Tonico & Tinoco (Sertanejo & Caipira)

Música caipira

O bule entupido de café fervente até a boca. Panela de barro sobre um fogão a lenha, obviamente, queimada. Queijo e goiabada servidos em cima de uma toalha quadriculada. Tradições do interior brasileiro, caipiras.

Não se ouve um barulho sequer enquanto comem, posto que é hora sagrada, apenas a reza que prenuncia o ato. Farelos de fubá, leite grosso, coalhar o dia revolvendo a palha do cigarro, do milharal, espantalho é sinal de cruz para corvos.

“Nesta viola, eu canto e gemo de verdade
Cada toada representa uma saudade”

Nesta sina que o caipira traça uma voz, ou melhor, duas vozes são indissociáveis. Juntas às palavras de Deus, da fé, da religião, das mocinhas na porta da igreja, o pecado, o quentão, a festança junina, por que não? A buzina do boi é o mugido, o relinchar do cavalo o tamborila, o berrante é a imitação do apreço semeado dentro.

Tonico & Tinoco, dois rapazes, espertos, vorazes, caçando cobra, mandioca, rapadura, sucesso. Nada é fácil, conseguiram tudo. Mas aos trancos e barrancos escalaram o que foi possível, desceram quando o teto já ultrapassava a altura da escada, é preciso ter humildade para a queda tanto quanto para o salto. Pois tiveram.

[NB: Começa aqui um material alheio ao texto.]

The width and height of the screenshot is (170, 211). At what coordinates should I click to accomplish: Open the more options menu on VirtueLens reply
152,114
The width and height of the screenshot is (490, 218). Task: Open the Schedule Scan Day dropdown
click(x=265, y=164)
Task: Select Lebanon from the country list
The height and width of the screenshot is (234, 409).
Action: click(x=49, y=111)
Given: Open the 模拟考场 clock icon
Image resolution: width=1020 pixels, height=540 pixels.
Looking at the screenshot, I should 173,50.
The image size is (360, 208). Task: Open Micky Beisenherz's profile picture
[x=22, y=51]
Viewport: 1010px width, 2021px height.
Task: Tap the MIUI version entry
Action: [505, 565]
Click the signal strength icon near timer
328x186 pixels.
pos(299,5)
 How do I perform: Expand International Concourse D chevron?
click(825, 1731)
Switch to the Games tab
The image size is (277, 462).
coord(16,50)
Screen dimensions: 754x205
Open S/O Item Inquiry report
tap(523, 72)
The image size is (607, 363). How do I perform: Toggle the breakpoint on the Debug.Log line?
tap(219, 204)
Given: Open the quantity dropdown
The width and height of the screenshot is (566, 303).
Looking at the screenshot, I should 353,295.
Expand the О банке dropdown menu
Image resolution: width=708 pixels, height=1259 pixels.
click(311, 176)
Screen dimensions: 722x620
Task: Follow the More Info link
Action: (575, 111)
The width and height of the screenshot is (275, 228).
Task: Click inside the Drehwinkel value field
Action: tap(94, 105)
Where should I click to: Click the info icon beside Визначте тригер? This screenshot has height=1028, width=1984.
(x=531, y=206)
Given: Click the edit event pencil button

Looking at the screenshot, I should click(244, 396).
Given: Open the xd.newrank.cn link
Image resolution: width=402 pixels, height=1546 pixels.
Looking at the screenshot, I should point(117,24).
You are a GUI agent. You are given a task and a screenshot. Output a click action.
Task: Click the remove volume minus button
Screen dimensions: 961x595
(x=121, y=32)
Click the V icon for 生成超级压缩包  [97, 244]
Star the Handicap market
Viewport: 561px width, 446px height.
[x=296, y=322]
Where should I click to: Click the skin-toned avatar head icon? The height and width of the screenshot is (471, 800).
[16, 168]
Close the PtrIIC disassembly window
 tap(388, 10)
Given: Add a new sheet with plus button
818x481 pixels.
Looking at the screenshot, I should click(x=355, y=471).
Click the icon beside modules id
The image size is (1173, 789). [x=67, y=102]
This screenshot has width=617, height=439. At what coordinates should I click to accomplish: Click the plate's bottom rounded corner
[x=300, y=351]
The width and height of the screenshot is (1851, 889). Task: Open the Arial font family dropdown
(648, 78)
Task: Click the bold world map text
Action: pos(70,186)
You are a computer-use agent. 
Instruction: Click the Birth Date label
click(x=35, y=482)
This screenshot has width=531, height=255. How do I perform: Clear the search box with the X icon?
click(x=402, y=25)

“Moreninha linda, do meu bem querer
É triste a saudade longe de você!”

Assimilaram clássicos, essa palavra bonita, empostada, cheia de elegância e chiquesa, no chiqueiro o porco se esbalda na lama, no açude, o peixe de olhos esbugalhados respira, atento aos predadores, aos anzóis, as varas de enganar. Quanta longevidade na estrada, 82 anos são uma vida, pode ser: duas. Morreram cantando como pássaros selvagens, livres, desengaiolados.

Tonico & Tinoco, duas expressões, duas pessoas, dois sonhos, dois irmãos de Botucatu, devotos de São Paulo e do detentor do cajado, Cornélio Pires, carregando no lombo, nas costas, nos ombros, na gibeira, onde fosso, a faca, a viola e os amores; a primeira em tridentes, a segunda entre abraços, e a terceira no livro chamado ‘música popular brasileira’, semeado como batata, raiz debaixo da terra, onde a enxada de tão lancinante e irrepreensível mofo tem o nome ‘coração’.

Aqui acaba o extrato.